**Exercise aim:** Write out the lines below word for word, starting at the line that contains "Viewport: 677px width, 1568px" and ending after the line that contains "click(x=1105, y=433)". Leave out the pictures.

-- START Records shown --

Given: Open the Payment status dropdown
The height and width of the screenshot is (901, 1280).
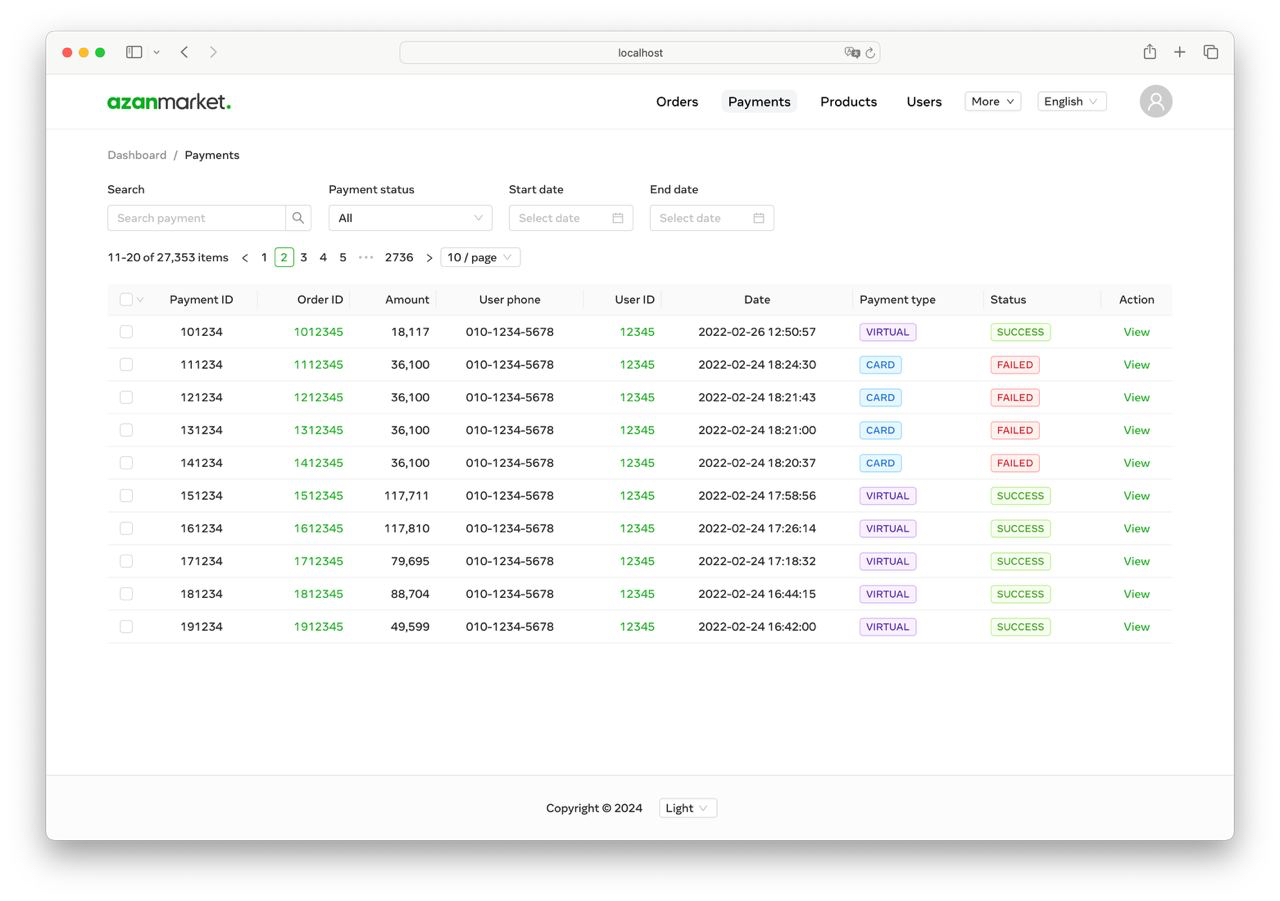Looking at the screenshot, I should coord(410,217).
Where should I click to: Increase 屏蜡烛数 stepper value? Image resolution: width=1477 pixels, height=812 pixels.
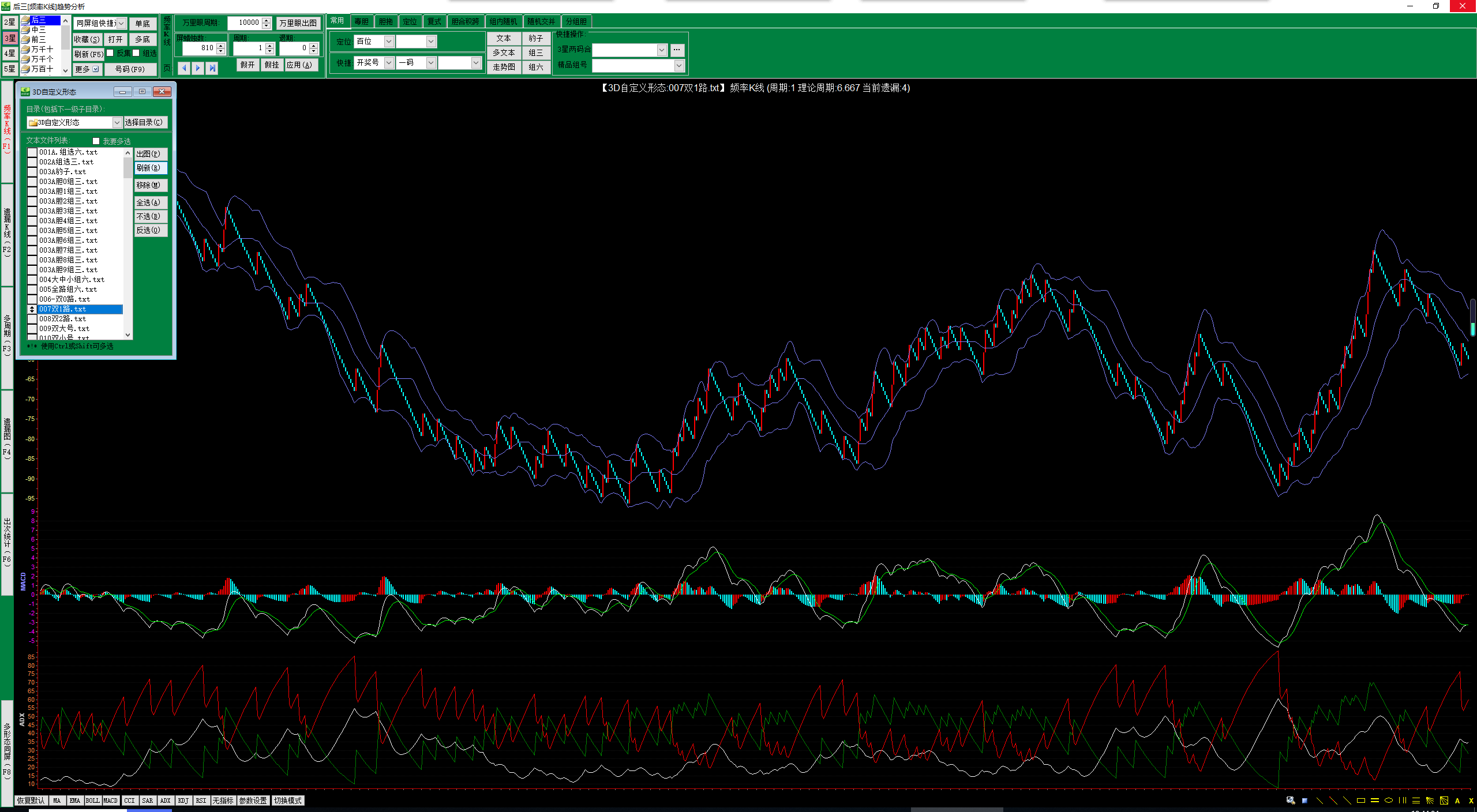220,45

-- END Records shown --
-- START Records shown --

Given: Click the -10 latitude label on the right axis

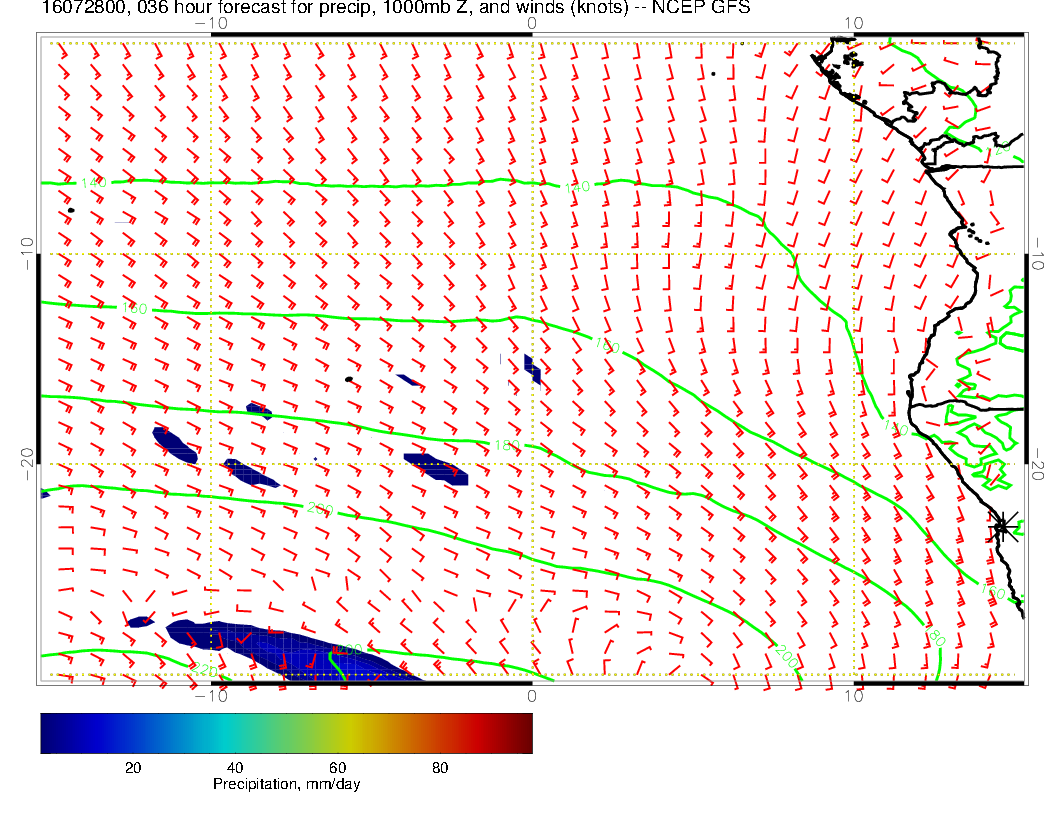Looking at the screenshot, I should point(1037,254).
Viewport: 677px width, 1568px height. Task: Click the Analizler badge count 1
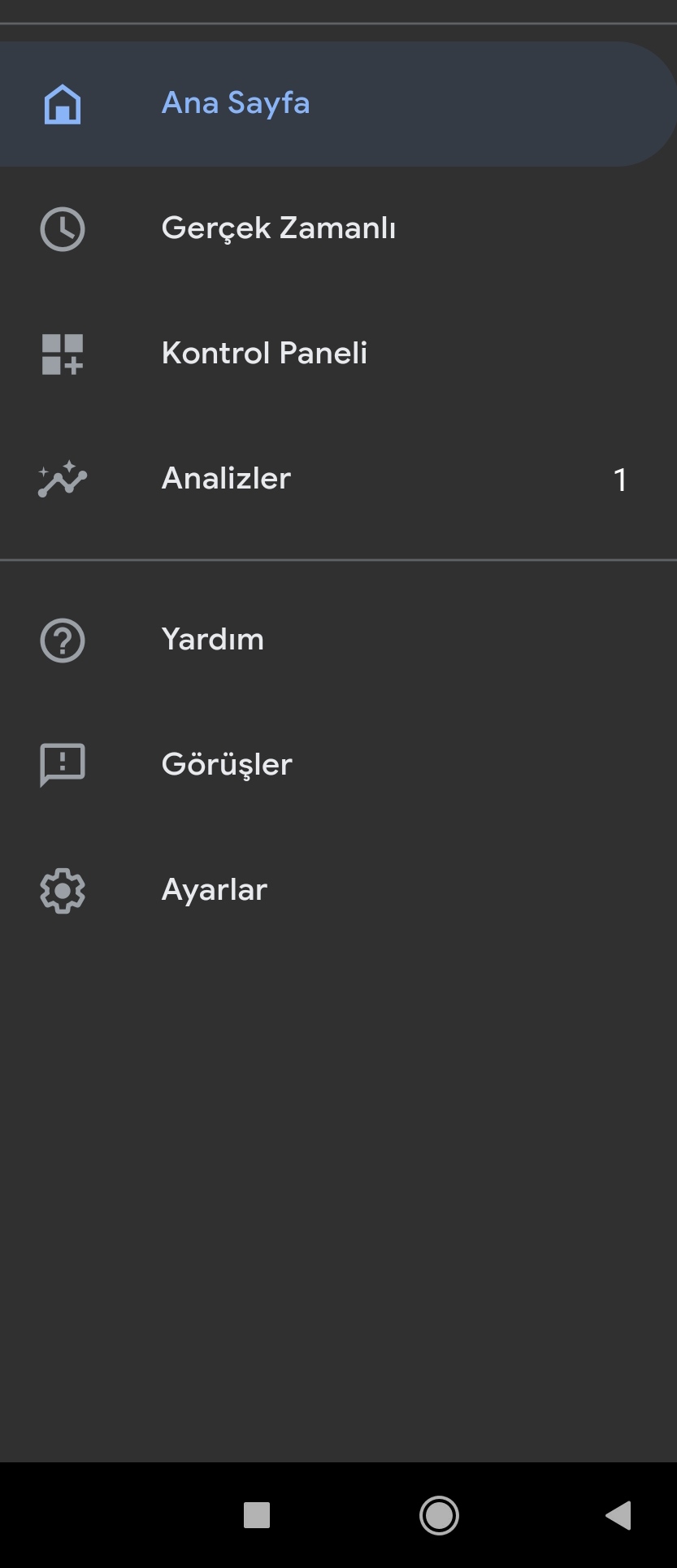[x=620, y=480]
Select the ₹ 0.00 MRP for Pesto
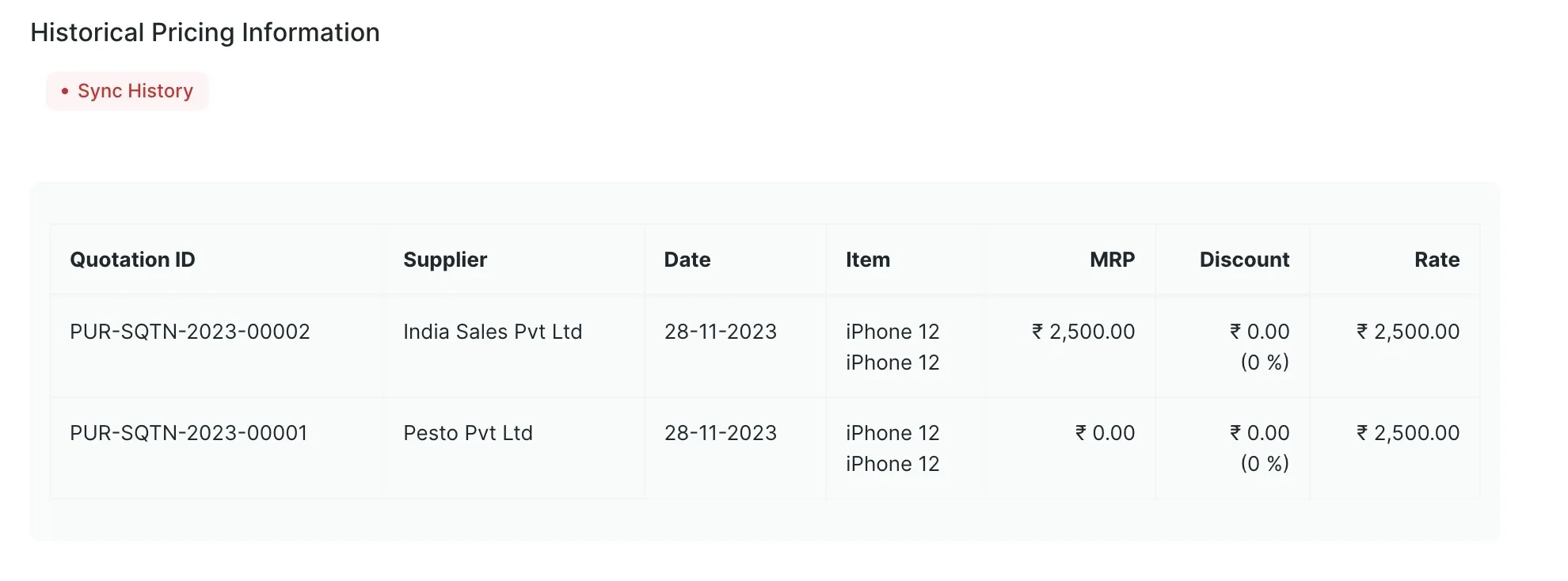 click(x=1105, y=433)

-- END Records shown --
-- START Records shown --

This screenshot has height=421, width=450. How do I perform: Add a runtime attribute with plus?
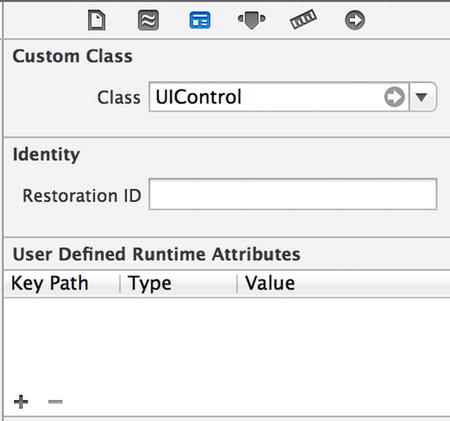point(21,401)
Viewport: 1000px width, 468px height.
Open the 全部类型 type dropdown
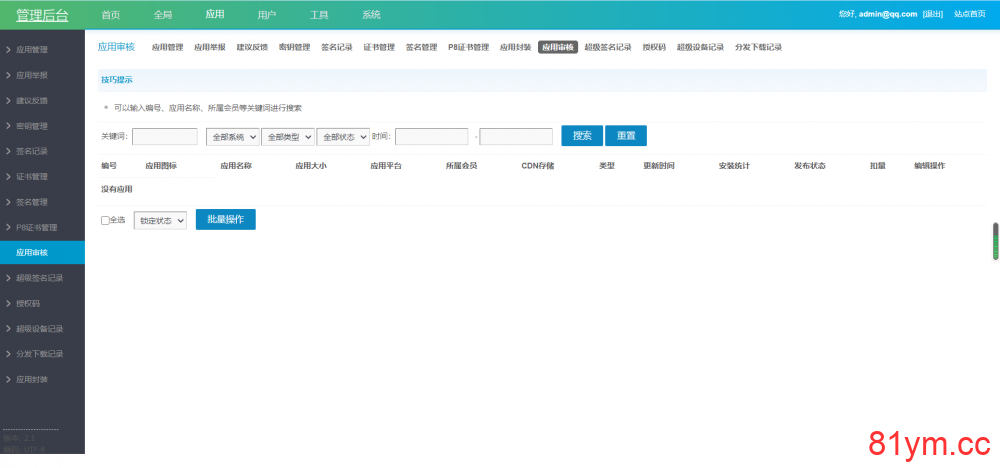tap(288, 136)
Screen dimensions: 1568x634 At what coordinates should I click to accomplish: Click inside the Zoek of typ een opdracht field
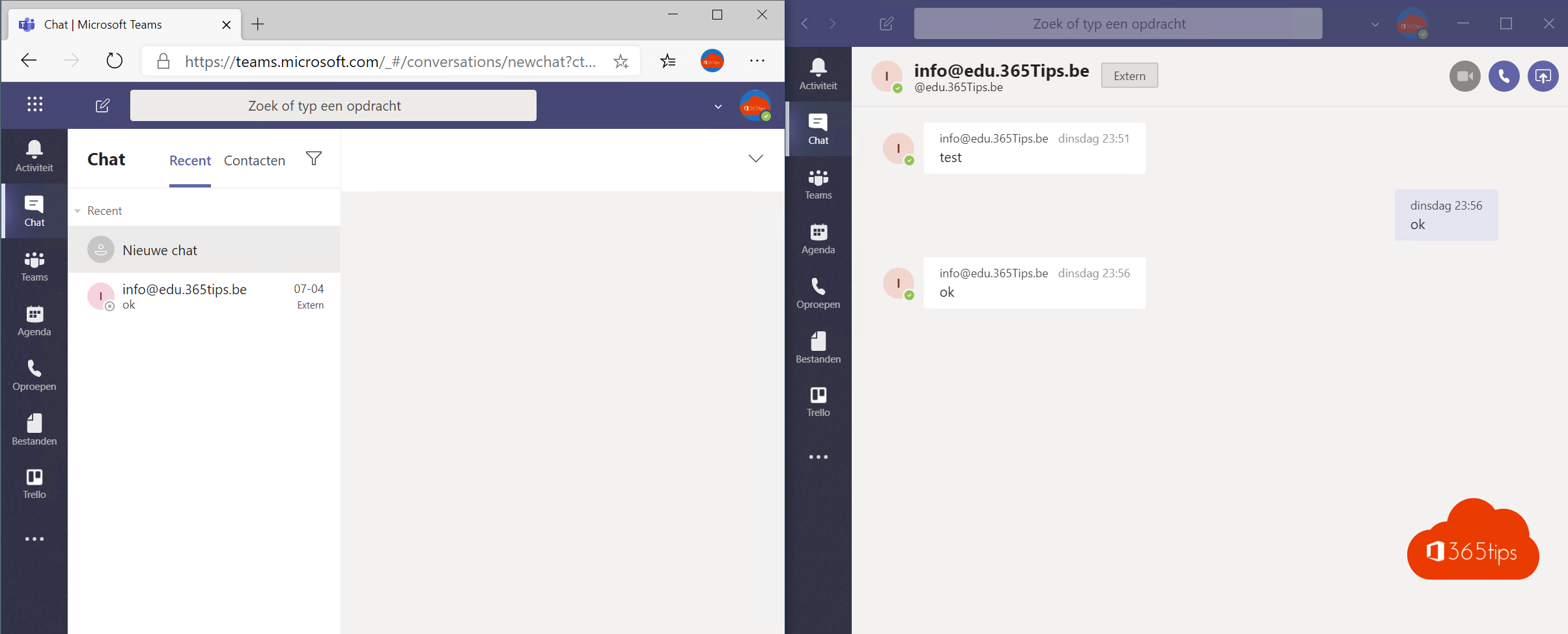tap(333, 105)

-- END Records shown --

**Exercise response:**
Viewport: 677px width, 1568px height. Task: Click the Analizler badge count 1
[x=620, y=480]
Select the ₹ 0.00 MRP for Pesto
 click(x=1105, y=433)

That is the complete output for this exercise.